Firstly, the map below shows in green how much of the city could get to the CBD in half an hour if there were no buses at all, just walking. The fuzzy grey dots denote population density, the black lines are the high frequency bus routes.
Roughly 23,000 residents (7% of the population) live within this green blob and can walk to the CBD in half an hour.
Secondly, the map below shows in blue how much of the city could get to the CBD in half an hour with the current bus network.
A much larger 106,000 residents (31% of the population) live within this blue blob and can get to the CBD in half an hour by walking and bussing.
Thirdly, I thought I’d see what happened if we put in more bus lanes and bus priority. This increases the bus speeds in congested parts of the network. To simulate this I just increased the routes with the lowest bus speeds (15-20km/h), up to a fairly modest 20km/h average speed (based on timetabled speeds of buses on bus lanes in Wellington and Auckland).
If we did this a slightly higher 119,000 houses (34% of the population) could get to the CBD in half an hour. It has less impact than I was expecting, mainly because the average speed of 20km/h I used is only slightly faster than what the buses are going at currently.
Fourthly, I thought I’d see what happened if we doubled frequencies on all routes. This halves the waiting and transfer times.
If we did this, an additional 41,000 houses could get to the CBD in half an hour, bringing the total to 147,000 (43%).
Fifthly, the map below shows the results if we both put in more bus lanes/priority and doubled frequencies.
If we both put in better bus priority and doubled frequencies across the core bus network, then 163,000 (47% of the population) could get to the CBD in half an hour.
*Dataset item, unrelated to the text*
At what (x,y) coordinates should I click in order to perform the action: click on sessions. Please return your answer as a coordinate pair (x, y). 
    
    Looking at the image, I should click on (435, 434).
Two things stand out to me about these results:
- Contrary to what you often hear in the media, a lot of Christchurch is actually not too badly serviced by public transport, with about a third of the population currently able to get into the CBD in half an hour or less, including walking and waiting time. But this is offset by large swathes of Christchurch that are poorly serviced by public transport.
- With investment solely in our existing bus network we could get around 163,000 people within a half hour commute of the CBD by bus (a 50% increase on the current 106,000). This would have huge benefits in terms of maximising the city’s labour pool, and would massively boost the usefulness of the bus network in Christchurch for all sorts of non-commuting trips too.
To me it’s encouraging that investing in increasing frequencies and speeds of buses would make a significant different to the number of people able to catch the bus into Christchurch CBD in a reasonable timeframe.